- Initialize a database with sample data
- Use the
Faker
package to generate random data
- Seed: to fill a database with an initial set of data.
When working with any application involving a database, it's a good idea to populate your database with some realistic sample data when you are working on building new features. Flask-SQLAlchemy, and many other ORMs, refer to the process of adding sample data to the database as "seeding" the database. In this lesson, we'll see some of the conventions and built-in features that make it easy to seed data in an Flask-SQLAlchemy application.
This lesson is a code-along, so fork and clone the repo.
Run pipenv install
to install the dependencies and pipenv shell
to enter
your virtual environment before running your code.
$ pipenv install
$ pipenv shell
Change into the server
directory and configure the FLASK_APP
and
FLASK_RUN_PORT
environment variables:
$ cd server
$ export FLASK_APP=app.py
$ export FLASK_RUN_PORT=5555
Let's create the database app.db
with an empty pets
table:
$ flask db init
$ flask db migrate -m "Initial migration."
$ flask db upgrade head
Confirm the empty pets
table, either by using the Flask shell or by using a VS
Code extension to view the table contents.
$ flask shell
>>> Pet.query.all()
[]
>>>
NOTE: At any time during the lesson, you can delete the instance
and
migrations
folders and re-execute the three flask db
commands (init,
migrate, upgrade) to recreate the initial version of the database.
In the previous lesson, we used the Flask Shell to call Flask-SQLAlchemy
functions to insert rows into the pets
table. Since the rows are saved in the
database rather than in Python's memory, the data persists even after we exit
out of the Flask shell.
But how can we share this data with other developers who are working on the same
application? How could we recover this data if our development database was
deleted? We could include the app.db
database file in version control, but
this is generally considered bad practice. Since our database might get quite
large over time, it's not practical to include it in version control (you'll
even notice that in our Flask-SQLAlchemy projects' .gitignore file, we include a
line that instructs Git not to track any .sqlite3 or .db files). There's got to
be a better way!
The common approach to this problem is that instead of sharing the actual
database file with other developers, we share the instructions for populating
data in the database. By convention, the way we do this is by creating a Python
file, seed.py
, which is used to populate our database with sample data.

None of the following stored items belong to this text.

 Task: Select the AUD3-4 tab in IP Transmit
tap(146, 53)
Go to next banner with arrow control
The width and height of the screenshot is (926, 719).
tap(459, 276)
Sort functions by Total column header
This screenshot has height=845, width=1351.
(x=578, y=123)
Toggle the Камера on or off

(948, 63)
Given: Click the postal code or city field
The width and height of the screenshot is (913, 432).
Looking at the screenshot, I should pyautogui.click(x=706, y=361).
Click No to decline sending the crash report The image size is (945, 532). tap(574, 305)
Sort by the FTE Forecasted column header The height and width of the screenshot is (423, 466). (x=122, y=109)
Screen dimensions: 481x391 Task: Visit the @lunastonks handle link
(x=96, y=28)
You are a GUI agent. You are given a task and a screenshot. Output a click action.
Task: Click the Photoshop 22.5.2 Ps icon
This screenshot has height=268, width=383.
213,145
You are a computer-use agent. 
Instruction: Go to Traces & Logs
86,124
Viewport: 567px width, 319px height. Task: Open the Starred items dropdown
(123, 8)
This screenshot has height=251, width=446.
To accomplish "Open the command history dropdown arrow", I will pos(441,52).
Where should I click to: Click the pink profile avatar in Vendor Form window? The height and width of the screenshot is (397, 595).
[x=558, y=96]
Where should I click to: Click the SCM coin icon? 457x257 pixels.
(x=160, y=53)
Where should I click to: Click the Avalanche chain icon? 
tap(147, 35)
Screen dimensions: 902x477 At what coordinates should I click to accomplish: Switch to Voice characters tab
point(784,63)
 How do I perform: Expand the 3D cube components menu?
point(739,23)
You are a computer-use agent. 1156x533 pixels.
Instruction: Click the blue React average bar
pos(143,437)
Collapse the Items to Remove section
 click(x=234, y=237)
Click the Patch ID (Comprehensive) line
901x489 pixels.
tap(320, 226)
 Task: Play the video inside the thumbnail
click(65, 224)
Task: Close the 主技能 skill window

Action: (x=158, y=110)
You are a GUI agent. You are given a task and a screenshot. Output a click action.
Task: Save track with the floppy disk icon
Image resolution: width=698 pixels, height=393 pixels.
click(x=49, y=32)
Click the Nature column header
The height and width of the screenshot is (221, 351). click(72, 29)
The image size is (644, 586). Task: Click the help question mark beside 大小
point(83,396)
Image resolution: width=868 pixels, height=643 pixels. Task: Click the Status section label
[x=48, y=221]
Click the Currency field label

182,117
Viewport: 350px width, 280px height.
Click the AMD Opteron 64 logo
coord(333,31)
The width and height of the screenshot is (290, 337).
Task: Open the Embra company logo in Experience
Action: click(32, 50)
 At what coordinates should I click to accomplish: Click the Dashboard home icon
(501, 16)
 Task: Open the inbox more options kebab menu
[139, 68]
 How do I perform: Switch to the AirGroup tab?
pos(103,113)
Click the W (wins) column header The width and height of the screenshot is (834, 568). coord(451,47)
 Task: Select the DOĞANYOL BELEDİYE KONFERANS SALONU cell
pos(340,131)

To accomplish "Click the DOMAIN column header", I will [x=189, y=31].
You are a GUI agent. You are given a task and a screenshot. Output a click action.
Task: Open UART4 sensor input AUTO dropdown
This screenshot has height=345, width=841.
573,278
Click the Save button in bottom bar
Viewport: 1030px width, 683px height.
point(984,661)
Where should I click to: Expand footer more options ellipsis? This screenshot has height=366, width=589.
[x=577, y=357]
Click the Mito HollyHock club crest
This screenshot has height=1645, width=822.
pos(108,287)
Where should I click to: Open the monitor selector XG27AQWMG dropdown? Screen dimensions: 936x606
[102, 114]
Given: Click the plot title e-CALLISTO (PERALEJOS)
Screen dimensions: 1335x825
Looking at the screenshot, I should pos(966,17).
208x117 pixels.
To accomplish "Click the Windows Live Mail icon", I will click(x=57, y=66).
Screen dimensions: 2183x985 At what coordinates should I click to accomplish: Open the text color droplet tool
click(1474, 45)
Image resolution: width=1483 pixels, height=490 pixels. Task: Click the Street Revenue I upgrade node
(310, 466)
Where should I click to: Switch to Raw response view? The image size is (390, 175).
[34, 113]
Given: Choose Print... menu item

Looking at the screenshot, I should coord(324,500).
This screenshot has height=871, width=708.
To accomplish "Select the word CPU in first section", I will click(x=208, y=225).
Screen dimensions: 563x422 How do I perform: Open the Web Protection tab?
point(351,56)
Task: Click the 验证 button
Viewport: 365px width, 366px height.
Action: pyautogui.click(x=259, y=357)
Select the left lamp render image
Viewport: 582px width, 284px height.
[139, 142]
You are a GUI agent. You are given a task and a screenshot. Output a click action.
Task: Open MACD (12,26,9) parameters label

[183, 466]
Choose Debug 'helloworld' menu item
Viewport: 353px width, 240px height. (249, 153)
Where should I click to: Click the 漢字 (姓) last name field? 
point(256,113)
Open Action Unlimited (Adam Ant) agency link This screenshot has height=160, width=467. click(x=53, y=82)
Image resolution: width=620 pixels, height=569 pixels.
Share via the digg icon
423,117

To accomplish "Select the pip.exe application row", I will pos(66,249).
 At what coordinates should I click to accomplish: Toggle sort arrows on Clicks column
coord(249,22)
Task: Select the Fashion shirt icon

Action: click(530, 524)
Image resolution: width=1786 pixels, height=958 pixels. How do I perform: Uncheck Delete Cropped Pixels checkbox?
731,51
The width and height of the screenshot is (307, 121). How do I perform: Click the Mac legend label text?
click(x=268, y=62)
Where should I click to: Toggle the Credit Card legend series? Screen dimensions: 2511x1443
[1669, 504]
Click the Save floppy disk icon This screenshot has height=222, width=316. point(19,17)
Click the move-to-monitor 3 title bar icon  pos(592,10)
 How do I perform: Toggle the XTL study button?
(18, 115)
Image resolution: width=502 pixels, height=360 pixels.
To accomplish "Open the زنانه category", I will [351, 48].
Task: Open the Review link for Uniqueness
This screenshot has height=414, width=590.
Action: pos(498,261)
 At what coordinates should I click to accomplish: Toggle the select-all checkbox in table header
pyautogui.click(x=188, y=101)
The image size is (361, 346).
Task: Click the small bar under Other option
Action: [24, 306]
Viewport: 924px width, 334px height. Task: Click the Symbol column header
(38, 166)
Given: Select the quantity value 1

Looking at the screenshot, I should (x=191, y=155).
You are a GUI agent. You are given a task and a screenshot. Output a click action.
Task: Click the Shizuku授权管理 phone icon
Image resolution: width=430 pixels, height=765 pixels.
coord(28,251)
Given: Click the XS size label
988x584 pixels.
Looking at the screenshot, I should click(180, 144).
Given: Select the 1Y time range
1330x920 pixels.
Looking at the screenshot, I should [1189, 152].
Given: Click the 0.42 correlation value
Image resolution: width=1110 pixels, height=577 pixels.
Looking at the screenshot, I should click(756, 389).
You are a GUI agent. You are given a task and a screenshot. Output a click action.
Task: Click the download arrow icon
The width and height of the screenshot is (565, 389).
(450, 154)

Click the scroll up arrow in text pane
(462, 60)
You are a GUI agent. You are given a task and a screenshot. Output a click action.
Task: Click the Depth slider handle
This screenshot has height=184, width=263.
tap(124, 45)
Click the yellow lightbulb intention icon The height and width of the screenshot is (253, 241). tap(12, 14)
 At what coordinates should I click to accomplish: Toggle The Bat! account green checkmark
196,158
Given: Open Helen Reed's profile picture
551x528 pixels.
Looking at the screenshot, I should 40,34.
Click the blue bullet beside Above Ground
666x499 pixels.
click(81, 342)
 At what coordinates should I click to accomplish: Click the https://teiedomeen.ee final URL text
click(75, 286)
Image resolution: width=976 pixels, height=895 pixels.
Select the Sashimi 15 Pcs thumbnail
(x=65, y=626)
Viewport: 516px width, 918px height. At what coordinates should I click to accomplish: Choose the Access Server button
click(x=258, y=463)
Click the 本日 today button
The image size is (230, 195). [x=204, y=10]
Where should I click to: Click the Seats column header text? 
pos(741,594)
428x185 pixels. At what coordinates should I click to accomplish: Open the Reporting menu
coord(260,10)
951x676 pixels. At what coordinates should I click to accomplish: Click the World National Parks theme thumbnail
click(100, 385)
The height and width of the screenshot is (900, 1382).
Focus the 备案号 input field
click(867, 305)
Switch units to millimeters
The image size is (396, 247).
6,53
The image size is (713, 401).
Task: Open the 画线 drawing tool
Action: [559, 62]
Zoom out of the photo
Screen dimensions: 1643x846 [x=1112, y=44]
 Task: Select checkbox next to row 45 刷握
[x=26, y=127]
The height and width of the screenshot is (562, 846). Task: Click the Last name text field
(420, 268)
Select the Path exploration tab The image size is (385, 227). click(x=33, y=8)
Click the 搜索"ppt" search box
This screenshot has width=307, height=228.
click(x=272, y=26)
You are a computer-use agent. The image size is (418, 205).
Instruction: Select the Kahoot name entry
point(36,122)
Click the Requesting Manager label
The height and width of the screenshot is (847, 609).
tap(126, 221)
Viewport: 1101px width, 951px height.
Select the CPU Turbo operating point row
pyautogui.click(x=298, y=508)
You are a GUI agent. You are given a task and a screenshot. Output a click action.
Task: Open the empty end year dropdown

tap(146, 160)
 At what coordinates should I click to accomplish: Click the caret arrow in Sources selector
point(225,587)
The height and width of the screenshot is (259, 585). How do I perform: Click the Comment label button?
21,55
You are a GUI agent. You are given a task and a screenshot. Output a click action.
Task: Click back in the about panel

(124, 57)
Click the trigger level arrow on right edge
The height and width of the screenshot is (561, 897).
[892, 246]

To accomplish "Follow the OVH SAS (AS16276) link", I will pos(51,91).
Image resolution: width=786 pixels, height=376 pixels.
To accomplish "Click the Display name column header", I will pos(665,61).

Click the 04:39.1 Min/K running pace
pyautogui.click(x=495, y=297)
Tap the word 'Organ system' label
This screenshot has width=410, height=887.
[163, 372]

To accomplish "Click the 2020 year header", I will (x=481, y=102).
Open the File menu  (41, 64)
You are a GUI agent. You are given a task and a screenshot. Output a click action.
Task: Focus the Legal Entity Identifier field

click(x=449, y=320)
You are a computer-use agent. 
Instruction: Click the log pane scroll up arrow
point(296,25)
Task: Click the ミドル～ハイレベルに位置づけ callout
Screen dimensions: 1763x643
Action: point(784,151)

Take a look at the file server/seed.py
, which will insert 3 rows into the
pets
table:
#!/usr/bin/env python3
#server/seed.py
from app import app
from models import db, Pet
with app.app_context():
# Create an empty list
pets = []
# Add some Pet instances to the list
pets.append(Pet(name = "Fido", species = "Dog"))
pets.append(Pet(name = "Whiskers", species = "Cat"))
pets.append(Pet(name = "Hermie", species = "Hamster"))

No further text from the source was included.